**Exercise details**.
Whenever a line of the records below contains the word "from", copy that line.

**Material shown**.
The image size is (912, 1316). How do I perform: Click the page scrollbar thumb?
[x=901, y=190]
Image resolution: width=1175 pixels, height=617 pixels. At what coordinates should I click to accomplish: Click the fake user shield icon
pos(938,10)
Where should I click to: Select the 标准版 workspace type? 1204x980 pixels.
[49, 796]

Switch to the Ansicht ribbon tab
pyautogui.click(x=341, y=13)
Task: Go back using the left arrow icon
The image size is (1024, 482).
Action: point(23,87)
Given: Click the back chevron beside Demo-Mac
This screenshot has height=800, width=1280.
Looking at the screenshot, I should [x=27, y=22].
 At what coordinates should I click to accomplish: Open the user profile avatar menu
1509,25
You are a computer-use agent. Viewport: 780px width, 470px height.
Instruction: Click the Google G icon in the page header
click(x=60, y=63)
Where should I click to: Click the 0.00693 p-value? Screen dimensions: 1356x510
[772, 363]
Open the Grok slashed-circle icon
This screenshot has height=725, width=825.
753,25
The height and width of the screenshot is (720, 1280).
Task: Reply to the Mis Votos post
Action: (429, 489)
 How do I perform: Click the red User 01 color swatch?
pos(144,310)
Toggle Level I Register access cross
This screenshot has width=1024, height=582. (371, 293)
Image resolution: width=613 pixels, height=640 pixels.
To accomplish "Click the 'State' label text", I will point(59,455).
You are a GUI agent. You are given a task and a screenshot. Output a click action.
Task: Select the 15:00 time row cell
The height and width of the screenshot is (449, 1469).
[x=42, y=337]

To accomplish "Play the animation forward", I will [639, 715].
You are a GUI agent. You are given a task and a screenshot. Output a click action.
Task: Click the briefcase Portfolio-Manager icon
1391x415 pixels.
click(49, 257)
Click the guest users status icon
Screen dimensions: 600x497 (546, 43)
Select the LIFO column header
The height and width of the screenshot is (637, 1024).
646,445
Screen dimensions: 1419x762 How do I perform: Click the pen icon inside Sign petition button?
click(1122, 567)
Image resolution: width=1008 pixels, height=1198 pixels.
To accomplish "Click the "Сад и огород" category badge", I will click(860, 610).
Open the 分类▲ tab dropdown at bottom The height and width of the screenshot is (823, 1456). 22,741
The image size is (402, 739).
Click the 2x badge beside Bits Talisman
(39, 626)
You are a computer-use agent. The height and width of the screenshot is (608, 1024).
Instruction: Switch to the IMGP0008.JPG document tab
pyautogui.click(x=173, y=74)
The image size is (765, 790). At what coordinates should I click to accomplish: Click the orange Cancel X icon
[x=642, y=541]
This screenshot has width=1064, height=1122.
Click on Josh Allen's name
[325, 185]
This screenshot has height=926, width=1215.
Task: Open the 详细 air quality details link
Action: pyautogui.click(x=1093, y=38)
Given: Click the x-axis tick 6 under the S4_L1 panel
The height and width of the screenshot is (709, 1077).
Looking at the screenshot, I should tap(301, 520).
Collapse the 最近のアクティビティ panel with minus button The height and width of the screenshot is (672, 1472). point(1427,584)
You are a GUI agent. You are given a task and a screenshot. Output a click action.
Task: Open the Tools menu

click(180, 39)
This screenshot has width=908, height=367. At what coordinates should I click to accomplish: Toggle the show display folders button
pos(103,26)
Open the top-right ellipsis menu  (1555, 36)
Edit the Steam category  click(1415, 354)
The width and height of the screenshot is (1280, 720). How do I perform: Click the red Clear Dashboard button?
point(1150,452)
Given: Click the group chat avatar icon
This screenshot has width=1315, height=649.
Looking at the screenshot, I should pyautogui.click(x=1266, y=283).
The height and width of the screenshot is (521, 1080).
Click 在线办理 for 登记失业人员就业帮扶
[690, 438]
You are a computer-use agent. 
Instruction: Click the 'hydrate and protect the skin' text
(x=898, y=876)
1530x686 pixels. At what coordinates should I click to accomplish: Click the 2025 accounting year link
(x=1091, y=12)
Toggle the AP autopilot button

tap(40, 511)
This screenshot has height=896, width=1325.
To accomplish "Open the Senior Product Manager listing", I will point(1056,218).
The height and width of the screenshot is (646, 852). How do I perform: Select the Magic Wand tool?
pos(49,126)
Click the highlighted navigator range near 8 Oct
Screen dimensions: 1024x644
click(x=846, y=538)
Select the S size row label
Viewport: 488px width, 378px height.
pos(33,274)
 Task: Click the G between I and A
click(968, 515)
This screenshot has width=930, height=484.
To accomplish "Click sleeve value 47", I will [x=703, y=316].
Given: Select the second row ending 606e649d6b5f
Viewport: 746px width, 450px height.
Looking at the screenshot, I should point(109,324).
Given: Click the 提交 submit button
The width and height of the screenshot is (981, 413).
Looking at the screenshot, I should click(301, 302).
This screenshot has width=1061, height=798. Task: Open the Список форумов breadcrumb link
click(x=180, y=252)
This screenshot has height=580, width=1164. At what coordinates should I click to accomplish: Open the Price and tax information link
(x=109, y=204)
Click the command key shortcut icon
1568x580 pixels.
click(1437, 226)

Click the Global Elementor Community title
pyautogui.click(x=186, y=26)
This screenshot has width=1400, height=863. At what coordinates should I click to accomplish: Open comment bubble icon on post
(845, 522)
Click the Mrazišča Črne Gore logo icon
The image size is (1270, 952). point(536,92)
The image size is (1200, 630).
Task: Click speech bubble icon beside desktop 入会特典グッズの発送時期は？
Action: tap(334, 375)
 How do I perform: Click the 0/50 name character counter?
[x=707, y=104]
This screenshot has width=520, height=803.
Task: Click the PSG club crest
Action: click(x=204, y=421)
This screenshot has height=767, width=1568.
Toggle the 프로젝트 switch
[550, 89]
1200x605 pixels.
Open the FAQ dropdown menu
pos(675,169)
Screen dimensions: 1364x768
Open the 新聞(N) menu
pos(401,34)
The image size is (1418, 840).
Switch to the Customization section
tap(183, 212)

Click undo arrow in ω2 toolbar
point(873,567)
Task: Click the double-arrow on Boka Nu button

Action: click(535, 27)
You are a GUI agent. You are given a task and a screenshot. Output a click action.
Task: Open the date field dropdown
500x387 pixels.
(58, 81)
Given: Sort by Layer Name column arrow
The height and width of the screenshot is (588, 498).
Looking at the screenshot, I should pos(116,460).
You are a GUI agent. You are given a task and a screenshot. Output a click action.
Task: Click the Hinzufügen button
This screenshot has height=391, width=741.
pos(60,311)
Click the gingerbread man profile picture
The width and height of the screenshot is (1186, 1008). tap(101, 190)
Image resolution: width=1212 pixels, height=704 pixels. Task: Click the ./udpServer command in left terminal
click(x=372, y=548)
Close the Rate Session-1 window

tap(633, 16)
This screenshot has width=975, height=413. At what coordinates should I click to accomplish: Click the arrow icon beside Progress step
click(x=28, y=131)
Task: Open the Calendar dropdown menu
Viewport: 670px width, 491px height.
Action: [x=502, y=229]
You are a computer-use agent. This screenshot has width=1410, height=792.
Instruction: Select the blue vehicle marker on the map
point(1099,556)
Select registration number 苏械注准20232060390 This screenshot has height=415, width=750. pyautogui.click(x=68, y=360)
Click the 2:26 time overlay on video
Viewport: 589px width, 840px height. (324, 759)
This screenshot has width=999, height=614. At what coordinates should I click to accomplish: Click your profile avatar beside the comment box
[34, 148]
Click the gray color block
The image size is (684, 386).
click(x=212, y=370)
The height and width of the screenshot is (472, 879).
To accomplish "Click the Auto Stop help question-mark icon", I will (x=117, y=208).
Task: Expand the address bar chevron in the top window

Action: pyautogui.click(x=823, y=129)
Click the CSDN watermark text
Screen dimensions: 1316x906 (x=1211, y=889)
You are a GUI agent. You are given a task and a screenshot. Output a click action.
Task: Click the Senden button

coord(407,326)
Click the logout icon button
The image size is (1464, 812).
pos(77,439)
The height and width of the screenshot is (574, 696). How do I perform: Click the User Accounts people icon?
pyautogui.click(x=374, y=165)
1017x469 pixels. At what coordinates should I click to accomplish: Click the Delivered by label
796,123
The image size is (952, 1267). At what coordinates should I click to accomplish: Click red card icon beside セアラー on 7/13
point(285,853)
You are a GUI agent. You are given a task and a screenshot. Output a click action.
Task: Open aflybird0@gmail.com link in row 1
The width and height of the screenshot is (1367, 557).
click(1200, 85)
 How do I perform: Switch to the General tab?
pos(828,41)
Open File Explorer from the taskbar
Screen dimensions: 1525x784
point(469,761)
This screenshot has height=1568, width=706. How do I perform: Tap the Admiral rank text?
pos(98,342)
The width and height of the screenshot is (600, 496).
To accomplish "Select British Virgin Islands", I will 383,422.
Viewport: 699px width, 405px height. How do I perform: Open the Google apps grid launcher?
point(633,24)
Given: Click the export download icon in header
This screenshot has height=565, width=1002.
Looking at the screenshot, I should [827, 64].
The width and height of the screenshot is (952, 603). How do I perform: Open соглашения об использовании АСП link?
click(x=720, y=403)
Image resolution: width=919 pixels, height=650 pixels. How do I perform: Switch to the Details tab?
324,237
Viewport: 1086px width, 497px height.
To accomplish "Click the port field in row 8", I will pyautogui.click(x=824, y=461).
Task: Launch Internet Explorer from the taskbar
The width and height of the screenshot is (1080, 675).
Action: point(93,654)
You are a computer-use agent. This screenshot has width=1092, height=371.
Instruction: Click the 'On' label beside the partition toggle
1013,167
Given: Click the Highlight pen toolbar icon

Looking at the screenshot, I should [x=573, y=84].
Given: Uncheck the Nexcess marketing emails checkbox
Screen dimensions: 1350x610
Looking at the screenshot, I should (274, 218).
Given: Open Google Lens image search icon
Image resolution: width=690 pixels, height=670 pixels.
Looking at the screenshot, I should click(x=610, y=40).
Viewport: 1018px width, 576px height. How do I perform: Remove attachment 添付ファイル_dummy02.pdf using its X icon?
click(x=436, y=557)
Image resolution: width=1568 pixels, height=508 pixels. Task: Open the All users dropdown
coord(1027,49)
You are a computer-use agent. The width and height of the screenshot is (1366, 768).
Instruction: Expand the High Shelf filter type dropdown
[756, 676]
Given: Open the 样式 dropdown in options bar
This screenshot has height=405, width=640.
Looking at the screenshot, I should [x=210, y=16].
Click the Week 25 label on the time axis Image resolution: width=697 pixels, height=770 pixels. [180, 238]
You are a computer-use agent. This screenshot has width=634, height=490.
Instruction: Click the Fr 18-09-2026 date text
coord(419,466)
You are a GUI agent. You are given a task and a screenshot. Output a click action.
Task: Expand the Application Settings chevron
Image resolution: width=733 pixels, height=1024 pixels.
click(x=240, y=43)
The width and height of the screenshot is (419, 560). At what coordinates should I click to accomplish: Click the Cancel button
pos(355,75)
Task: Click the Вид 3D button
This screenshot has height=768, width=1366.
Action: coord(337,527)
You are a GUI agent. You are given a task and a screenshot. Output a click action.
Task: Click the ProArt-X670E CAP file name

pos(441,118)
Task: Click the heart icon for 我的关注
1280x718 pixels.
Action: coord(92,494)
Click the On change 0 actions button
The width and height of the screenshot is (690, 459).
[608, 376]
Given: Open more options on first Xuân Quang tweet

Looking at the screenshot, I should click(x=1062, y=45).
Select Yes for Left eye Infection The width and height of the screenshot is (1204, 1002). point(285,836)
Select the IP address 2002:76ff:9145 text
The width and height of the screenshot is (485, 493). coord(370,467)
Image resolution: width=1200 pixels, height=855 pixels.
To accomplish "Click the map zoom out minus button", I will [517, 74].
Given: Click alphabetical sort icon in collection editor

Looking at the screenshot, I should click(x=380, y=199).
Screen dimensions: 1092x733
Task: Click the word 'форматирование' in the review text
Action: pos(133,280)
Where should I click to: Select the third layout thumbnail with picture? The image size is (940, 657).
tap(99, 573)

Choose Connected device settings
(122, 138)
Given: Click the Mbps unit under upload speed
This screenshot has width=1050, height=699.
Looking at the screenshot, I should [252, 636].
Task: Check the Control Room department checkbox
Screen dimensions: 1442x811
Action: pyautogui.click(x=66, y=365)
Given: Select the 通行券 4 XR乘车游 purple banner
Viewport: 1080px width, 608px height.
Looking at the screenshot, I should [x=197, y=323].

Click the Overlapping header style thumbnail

**Written response**.
Open File Explorer from the taskbar
Task: Launch Internet Explorer from the taskbar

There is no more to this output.